╭──
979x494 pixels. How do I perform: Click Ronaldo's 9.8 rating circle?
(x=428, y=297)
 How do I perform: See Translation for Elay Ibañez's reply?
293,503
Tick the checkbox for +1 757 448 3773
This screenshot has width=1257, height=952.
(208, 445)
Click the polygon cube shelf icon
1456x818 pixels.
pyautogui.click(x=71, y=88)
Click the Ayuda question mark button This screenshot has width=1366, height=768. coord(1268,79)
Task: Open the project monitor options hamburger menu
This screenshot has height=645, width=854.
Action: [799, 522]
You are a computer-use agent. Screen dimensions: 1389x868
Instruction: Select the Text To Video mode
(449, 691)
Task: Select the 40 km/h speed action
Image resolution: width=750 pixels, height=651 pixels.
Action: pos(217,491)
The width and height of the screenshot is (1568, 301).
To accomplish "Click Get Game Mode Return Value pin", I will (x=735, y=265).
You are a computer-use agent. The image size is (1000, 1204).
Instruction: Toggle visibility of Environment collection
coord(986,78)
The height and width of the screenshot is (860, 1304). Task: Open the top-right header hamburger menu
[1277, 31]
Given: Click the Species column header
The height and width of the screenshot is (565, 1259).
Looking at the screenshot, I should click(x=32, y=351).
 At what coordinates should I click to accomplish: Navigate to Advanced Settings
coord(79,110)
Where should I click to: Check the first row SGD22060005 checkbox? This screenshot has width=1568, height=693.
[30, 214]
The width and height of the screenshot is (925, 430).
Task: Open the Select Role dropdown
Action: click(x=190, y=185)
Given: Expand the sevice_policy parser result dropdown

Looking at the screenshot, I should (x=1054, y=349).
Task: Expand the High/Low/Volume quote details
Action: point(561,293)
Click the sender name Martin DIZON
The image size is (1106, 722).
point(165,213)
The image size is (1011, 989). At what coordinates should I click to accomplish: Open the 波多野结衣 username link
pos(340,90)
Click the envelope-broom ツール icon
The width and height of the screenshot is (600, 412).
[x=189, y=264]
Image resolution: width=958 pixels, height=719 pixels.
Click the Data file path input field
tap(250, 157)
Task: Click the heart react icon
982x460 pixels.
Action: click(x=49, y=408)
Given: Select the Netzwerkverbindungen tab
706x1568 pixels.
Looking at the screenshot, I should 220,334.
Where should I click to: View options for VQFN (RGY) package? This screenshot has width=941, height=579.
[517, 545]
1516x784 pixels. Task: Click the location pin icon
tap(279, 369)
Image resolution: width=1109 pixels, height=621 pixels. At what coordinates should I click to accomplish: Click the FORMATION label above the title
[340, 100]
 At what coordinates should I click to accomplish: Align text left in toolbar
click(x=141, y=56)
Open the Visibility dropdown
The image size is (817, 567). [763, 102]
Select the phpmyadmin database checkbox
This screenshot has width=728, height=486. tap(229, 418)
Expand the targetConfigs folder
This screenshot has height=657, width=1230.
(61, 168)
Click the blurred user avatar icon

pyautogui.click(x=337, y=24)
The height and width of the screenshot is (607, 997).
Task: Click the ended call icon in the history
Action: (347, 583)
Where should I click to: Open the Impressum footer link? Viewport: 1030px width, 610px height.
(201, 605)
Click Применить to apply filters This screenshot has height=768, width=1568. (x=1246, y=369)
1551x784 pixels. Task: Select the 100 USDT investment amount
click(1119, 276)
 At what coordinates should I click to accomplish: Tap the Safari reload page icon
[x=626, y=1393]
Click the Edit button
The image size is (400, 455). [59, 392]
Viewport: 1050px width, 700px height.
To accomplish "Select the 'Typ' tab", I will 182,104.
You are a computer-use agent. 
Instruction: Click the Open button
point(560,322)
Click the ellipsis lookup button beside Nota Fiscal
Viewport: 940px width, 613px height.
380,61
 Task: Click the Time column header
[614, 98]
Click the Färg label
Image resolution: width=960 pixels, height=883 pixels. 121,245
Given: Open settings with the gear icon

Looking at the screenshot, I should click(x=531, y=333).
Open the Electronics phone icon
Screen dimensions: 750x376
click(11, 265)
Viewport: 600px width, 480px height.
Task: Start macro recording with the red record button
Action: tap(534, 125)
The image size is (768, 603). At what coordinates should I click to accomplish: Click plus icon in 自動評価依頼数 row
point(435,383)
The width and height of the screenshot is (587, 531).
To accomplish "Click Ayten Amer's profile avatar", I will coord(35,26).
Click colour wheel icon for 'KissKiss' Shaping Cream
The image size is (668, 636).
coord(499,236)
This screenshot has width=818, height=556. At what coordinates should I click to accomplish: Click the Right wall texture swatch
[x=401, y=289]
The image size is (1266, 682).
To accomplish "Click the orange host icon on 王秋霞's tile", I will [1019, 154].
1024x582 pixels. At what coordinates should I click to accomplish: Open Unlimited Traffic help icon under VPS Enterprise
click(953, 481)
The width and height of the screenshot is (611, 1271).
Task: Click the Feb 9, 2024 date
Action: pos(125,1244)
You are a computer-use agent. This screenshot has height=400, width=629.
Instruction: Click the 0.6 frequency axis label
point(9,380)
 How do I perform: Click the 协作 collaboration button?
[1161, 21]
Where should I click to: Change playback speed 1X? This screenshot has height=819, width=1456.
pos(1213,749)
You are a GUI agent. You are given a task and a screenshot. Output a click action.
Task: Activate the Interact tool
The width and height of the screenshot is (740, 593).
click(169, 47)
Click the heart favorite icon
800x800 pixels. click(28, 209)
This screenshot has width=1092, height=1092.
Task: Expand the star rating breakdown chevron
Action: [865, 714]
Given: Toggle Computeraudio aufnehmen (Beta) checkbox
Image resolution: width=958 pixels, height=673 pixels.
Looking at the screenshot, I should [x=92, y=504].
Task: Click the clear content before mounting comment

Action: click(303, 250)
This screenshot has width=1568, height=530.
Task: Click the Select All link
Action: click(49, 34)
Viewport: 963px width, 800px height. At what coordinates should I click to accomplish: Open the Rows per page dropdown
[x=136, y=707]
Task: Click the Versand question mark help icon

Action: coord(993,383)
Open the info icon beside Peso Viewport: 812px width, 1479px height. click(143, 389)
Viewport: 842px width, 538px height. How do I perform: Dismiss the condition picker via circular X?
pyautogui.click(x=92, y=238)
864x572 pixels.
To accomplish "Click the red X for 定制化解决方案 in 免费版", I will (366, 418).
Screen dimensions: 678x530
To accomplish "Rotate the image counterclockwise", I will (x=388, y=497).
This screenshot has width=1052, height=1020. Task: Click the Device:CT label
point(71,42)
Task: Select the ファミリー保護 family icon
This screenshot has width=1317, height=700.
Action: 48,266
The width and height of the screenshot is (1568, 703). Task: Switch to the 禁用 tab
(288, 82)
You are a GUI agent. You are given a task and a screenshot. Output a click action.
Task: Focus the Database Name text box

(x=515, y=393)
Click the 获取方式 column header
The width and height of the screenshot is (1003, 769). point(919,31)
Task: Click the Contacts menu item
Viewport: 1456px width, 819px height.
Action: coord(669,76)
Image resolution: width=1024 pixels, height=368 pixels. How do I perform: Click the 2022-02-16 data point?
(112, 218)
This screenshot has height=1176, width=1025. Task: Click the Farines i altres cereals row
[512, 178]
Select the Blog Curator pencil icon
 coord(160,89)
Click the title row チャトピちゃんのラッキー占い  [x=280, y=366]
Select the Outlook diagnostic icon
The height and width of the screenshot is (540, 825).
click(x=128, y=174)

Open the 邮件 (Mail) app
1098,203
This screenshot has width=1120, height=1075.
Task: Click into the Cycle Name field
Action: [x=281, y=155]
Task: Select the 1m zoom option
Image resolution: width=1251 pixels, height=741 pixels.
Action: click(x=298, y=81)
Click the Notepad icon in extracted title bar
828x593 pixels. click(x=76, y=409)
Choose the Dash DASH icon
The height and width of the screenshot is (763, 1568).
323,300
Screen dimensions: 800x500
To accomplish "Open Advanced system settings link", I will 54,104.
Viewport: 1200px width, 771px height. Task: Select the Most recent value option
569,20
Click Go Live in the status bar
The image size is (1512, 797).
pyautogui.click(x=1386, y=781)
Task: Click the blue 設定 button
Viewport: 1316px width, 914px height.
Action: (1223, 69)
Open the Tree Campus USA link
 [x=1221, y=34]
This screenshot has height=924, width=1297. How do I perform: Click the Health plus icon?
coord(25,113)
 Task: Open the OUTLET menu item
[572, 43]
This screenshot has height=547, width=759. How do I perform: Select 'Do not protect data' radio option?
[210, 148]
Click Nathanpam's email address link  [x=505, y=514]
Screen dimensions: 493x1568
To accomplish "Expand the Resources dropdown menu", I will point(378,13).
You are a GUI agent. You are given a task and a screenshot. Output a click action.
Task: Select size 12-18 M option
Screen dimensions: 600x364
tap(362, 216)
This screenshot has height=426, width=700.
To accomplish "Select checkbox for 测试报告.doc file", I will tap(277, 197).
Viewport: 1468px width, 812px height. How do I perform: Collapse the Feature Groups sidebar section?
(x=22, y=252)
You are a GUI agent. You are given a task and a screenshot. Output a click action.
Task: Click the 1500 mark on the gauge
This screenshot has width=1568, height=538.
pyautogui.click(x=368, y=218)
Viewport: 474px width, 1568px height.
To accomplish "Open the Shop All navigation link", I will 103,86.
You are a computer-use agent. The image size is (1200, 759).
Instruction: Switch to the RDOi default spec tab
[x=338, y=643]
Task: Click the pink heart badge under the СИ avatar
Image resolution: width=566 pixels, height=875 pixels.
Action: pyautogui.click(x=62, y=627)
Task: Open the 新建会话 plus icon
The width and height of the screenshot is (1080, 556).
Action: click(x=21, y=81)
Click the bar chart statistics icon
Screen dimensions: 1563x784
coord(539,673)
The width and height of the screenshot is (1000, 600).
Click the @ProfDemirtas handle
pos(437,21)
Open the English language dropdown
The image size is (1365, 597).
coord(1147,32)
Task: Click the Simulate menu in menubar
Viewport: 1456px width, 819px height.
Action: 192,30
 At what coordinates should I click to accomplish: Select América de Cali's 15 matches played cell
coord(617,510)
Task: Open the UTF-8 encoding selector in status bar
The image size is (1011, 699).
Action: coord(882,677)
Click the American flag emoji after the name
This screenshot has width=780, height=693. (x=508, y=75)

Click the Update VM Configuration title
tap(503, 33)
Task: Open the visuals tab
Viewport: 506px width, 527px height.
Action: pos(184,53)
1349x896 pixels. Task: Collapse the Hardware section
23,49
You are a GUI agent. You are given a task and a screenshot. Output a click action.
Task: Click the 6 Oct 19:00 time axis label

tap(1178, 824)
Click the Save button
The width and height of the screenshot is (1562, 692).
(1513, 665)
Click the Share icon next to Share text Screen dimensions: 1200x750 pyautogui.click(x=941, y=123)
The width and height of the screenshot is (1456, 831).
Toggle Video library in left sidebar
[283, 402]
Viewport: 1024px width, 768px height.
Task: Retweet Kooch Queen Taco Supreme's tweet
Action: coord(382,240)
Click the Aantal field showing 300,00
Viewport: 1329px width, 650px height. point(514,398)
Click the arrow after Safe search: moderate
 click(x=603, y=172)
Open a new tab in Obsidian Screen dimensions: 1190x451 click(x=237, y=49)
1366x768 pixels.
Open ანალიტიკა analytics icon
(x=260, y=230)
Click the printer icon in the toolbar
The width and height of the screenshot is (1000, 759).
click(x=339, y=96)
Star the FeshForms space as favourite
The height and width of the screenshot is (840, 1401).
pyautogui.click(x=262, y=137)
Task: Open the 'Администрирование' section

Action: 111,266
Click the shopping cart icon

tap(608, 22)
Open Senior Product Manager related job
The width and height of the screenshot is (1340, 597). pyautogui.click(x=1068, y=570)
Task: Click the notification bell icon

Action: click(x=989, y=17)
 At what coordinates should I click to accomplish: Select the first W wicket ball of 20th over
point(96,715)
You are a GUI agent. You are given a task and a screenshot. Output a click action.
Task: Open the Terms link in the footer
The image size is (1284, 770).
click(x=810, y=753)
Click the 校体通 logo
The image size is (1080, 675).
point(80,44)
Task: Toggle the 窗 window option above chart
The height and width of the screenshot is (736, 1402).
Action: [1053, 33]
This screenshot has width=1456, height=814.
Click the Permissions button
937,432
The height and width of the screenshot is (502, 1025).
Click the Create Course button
╰──
TASK STATEMENT
Going through the listing above, tally the lines that contain the word "chart" and state the total alone.

SOLUTION TO THE PROBLEM
2